Above: Gail Krumenauer visits with two girls living in an orphanage. India's adoption laws are so stringent, and the culture doesn't really embrace adoption, so they will live there until they're adults, she says.
Left: Krumenauer administers polio vaccine. She and her southern Wisconsin group will host visitors from India this summer.
Second-year student Gail Kiles Krumenauer got a new perspective on her career interests in the intersection of local economic development and domestic social policy.
She spent about four weeks traveling the region around the cities of Mumbai and Pune in India as part of a Rotary International Group Study Exchange in January and February. The Rotary program puts together a small group of young professionals to visit another country and learn how their vocations are practiced there. They tour cultural and historical sites, live with host families, give presentations about their district in the United States and attend social events.
After going to school full time for three semesters and working 30 hours a week, Krumenauer welcomed the opportunity to travel and sample different cultures. "I wanted to have a different experience that wasn't work- or school-related," she says. "Every day in India I could experience public policy issues relevant to my degree, but with a new twist. We saw so much and met so many people during those four weeks. We were busy 16 hours every day, but it was exhilarating."

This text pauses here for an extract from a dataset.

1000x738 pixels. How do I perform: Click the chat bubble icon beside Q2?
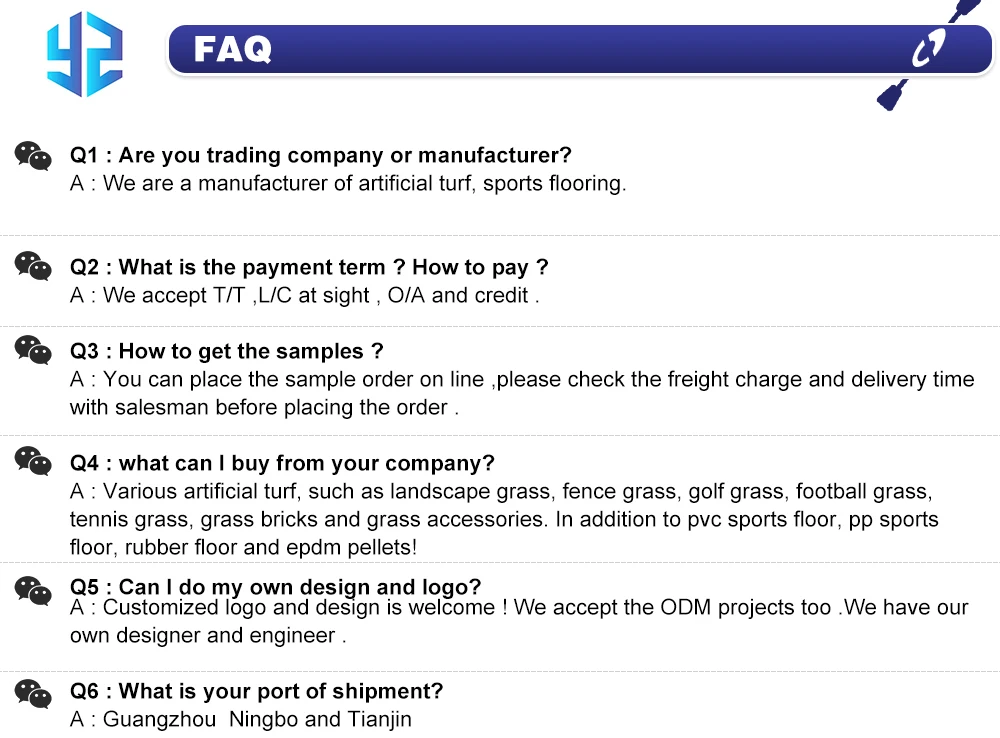[33, 267]
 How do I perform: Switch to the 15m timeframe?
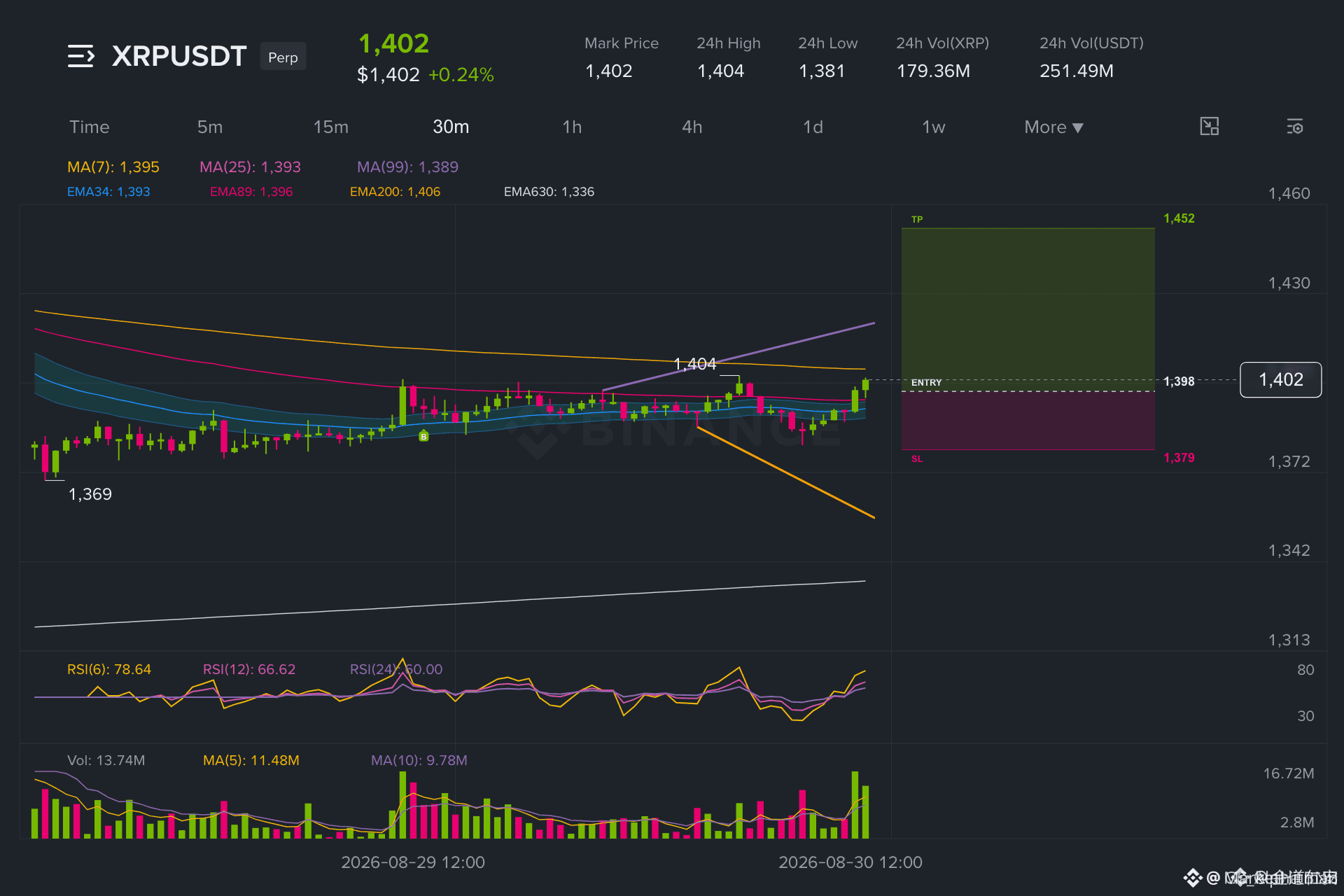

Krumenauer says she has a new appreciation for how programs do and do not work in the United States. One comparative experience came when Krumenauer and her teammates participated in a campaign to prevent polio. "One mother pulled up on her scooter, child in lap, and just let us, perfect strangers, administer a vaccine to her child on the roadside of a slum." One member of Krumenauer's group teammate took the vaccines onto a train during the 10-minute layover at the station to dispense the vaccine. "That could never happen in the United States," says Krumenauer, who will graduate in May with a Master of Public Affairs. The endeavor to eradicate polio, financed in part by the Bill and Melinda Gates Foundation is a core mission of Rotary International.
With Krumenauer's interests in social policy and economic development, visits to a health clinic, water sanitation facility and an orphanage "fell right in step with my interests," Krumenauer says. The clinic illustrated what the private sector can do to aid the poor. "On the one hand, this clinic provides lasik surgery to correct vision, a optional procedure that people pay for," Krumenauer says. "Then the same clinic offers free cataract surgeries on weekends. The hospital underwrites all expenses to transport people from villages as far as 100 kilometers away, including their meals and recovery stay."
"Overall, the sense of corporate social responsibility in India really stood out to me," Krumenauer says. "Granted, the poverty rates there far exceed ours, but with that the Indian culture seems to carry a strong sense that 'we're all in this together,' and that drives an obligation to pull up the economically disadvantaged, through health, employment and education initiatives. In addition, the business community does not and cannot wait for or depend upon government action; both business and social entrepreneurs take the lead in creating positive change for their communities.
Krumenauer found her La Follette School training came in handy during many of the study group's meetings, helping her talk shop, for example, with Pune University's chancellor, who used to work for the World Bank. They discussed the world recession and economic recovery. They also met with Pune's chief information officer. "He has the most difficult job in the world; trying to make an organized system of accounting for people and infrastructure development in a generally bustling and chaotic place."
"Throughout the trip, I could see how my time at La Follette enhanced the entire experience, Krumenauer says. "Every day our team was put on the spot to answer pointed questions about our society, ranging from the economy to our education system. My coursework absolutely helped me to give more insightful and informed answers about the foundations and mechanics underlying our policies and governance practices."
"Another incredible perspective came from staying in India during our presidential inauguration. To see the excitement and admiration for President Obama was inspiring. It was a unique patriotic experience."
Student contributes to report on economic impact of early childhood care, education
In the months before she left for India, Krumenauer was putting the final touches on a report she prepared as part of a two-credit summer internship. She co-authored a working group study on the economic impact of the early childhood care and education industry in Dane County, Wisconsin.
The report, "Early Childhood Care and Education: Economic Impacts in Dane County," was released February 12 by Community Coordinated Child Care, University of Wisconsin Extension, the City of Madison and Bright & Early. Krumenauer prepared the report with agricultural and applied economics professor Steven Deller, an advisor to the working group.
Krumenauer's research found that Dane County's early childhood care and education sector is comparable in size to the hotel industry. "ECE supports other regional and local industries like agriculture and real estate," Krumenauer says. "Compared to similar industries, ECE professionals receive relatively low pay, which contributes to turnover rates in that field."
Prior to the Rotary International Group Study Exchange to India, Krumenauer managed marketing and professional training programs for a Green Bay-area manufacturer. While in India, she used the Internet software Skype to interview for a project assistantship with the School of Education. "With the 11-and-a-half-hour time difference, I called the professor at 11 at night to catch him at lunchtime," Krumenauer says. "I accepted the job on the spot during the phone interview and am now transitioning into the new position, for which I'll be planning a June conference on revisioning Midwestern higher education institutions for the 21st century."